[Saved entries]
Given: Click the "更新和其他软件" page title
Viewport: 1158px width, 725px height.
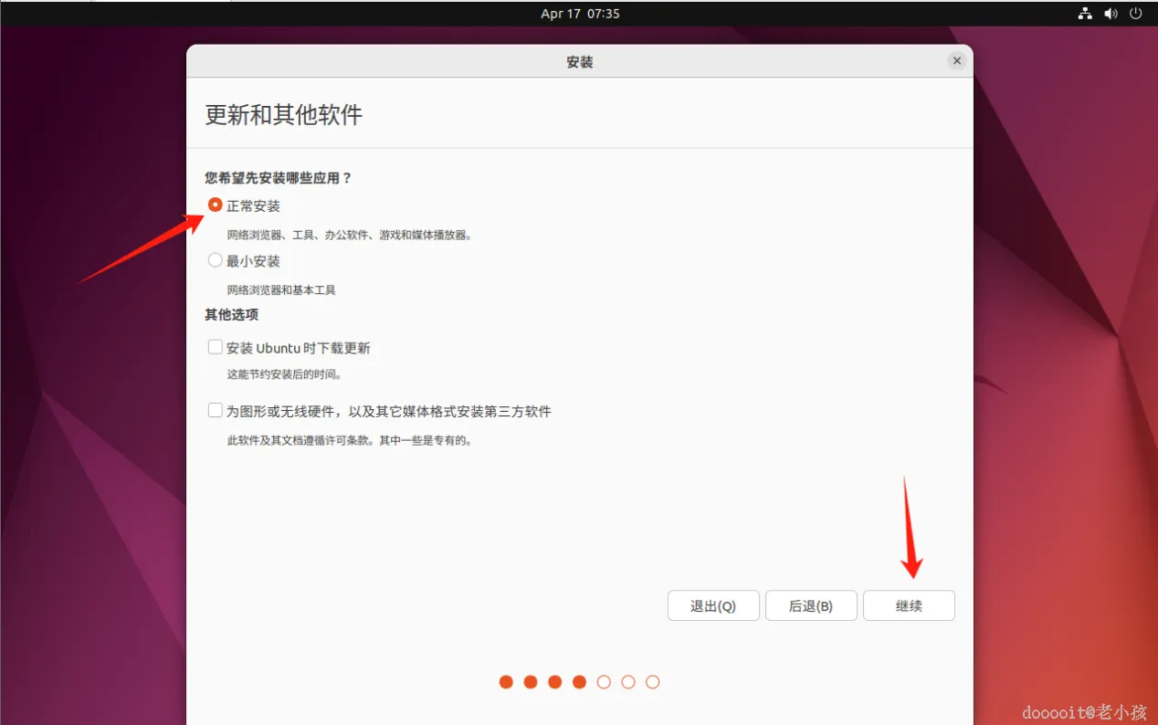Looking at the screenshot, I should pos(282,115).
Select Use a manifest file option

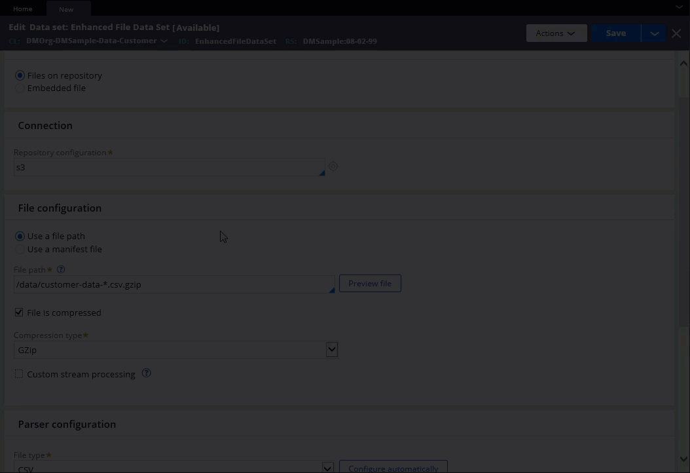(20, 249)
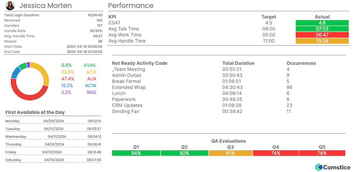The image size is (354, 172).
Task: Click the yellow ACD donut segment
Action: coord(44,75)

• THE PROBLEM
Drop the pictures and reproduce the rest of the data exactly.

• OUTPUT FOR THIS TASK
Given: Click the "更新和其他软件" page title
Viewport: 1158px width, 725px height.
Looking at the screenshot, I should pos(282,115).
Select Use a manifest file option

(20, 249)
The image size is (354, 172).
Task: Click the yellow ACD donut segment
Action: coord(44,75)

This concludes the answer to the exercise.